> **Written instruction**
Render everything in the material below, from the line containing "Given: Tap the alarm clock status icon" down to the line containing "coord(1192,590)", as a Markdown table with the columns Row and Line, one line per row. Include both end lines and leave out blank lines.

> **Entries provided**
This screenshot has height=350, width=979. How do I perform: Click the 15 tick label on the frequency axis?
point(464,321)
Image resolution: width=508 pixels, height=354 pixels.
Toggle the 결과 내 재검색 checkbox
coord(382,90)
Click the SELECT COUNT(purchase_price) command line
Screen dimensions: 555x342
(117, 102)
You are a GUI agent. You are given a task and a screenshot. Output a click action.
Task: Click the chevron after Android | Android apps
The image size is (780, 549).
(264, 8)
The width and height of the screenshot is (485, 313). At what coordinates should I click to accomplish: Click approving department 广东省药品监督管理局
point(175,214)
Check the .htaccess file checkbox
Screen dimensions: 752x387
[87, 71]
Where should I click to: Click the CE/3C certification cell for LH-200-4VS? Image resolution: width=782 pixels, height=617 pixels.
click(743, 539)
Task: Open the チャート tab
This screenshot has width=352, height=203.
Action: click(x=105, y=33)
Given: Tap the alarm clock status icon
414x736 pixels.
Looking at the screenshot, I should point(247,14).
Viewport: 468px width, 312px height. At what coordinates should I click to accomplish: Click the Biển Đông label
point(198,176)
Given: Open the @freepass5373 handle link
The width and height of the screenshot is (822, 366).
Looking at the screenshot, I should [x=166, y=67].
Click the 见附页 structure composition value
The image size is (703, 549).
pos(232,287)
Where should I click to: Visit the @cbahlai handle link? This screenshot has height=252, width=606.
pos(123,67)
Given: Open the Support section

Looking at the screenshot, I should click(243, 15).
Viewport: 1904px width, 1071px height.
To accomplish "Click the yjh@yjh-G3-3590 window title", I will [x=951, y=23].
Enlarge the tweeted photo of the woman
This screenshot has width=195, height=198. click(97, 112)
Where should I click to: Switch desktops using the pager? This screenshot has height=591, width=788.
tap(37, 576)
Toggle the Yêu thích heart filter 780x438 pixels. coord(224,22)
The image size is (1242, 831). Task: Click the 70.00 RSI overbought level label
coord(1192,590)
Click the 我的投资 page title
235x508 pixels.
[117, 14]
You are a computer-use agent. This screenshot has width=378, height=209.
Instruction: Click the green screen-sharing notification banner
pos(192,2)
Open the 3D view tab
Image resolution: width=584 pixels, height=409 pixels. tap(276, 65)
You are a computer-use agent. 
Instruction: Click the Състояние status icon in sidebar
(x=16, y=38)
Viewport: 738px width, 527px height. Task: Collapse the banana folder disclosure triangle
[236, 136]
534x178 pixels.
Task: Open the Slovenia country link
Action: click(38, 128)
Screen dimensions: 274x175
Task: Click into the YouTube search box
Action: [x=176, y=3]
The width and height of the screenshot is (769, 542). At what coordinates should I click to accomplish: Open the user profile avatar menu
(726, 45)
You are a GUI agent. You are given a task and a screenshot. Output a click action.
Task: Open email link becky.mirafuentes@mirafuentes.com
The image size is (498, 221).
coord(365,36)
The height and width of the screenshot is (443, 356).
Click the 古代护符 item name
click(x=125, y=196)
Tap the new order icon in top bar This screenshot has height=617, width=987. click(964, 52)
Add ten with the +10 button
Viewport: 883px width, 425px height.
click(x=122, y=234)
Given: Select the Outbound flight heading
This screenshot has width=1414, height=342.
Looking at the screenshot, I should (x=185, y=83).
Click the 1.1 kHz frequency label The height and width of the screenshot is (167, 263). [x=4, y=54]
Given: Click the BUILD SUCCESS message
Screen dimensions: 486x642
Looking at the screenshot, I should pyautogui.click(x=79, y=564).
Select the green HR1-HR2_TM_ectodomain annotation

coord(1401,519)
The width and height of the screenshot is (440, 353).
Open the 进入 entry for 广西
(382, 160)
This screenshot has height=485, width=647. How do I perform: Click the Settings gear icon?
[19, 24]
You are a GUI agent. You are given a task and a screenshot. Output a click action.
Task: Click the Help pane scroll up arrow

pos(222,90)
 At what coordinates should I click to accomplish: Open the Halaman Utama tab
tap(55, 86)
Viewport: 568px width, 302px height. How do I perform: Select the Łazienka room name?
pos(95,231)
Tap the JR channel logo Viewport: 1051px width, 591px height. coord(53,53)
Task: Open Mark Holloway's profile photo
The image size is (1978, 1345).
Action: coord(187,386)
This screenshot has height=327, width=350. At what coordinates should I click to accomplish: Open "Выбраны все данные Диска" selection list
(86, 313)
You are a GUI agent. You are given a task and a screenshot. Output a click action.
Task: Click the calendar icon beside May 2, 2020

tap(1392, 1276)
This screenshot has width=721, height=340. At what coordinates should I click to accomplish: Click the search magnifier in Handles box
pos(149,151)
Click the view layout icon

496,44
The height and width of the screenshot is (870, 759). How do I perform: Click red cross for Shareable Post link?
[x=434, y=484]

> **Response to the exercise**
| Row | Line |
|---|---|
| 1 | Given: Tap the alarm clock status icon |
| 2 | 414x736 pixels. |
| 3 | Looking at the screenshot, I should point(247,14). |
| 4 | Viewport: 468px width, 312px height. At what coordinates should I click to accomplish: Click the Biển Đông label |
| 5 | point(198,176) |
| 6 | Given: Open the @freepass5373 handle link |
| 7 | The width and height of the screenshot is (822, 366). |
| 8 | Looking at the screenshot, I should [x=166, y=67]. |
| 9 | Click the 见附页 structure composition value |
| 10 | The image size is (703, 549). |
| 11 | pos(232,287) |
| 12 | Where should I click to: Visit the @cbahlai handle link? This screenshot has height=252, width=606. |
| 13 | pos(123,67) |
| 14 | Given: Open the Support section |
| 15 | Looking at the screenshot, I should click(243, 15). |
| 16 | Viewport: 1904px width, 1071px height. |
| 17 | To accomplish "Click the yjh@yjh-G3-3590 window title", I will [x=951, y=23]. |
| 18 | Enlarge the tweeted photo of the woman |
| 19 | This screenshot has width=195, height=198. click(97, 112) |
| 20 | Where should I click to: Switch desktops using the pager? This screenshot has height=591, width=788. |
| 21 | tap(37, 576) |
| 22 | Toggle the Yêu thích heart filter 780x438 pixels. coord(224,22) |
| 23 | The image size is (1242, 831). Task: Click the 70.00 RSI overbought level label |
| 24 | coord(1192,590) |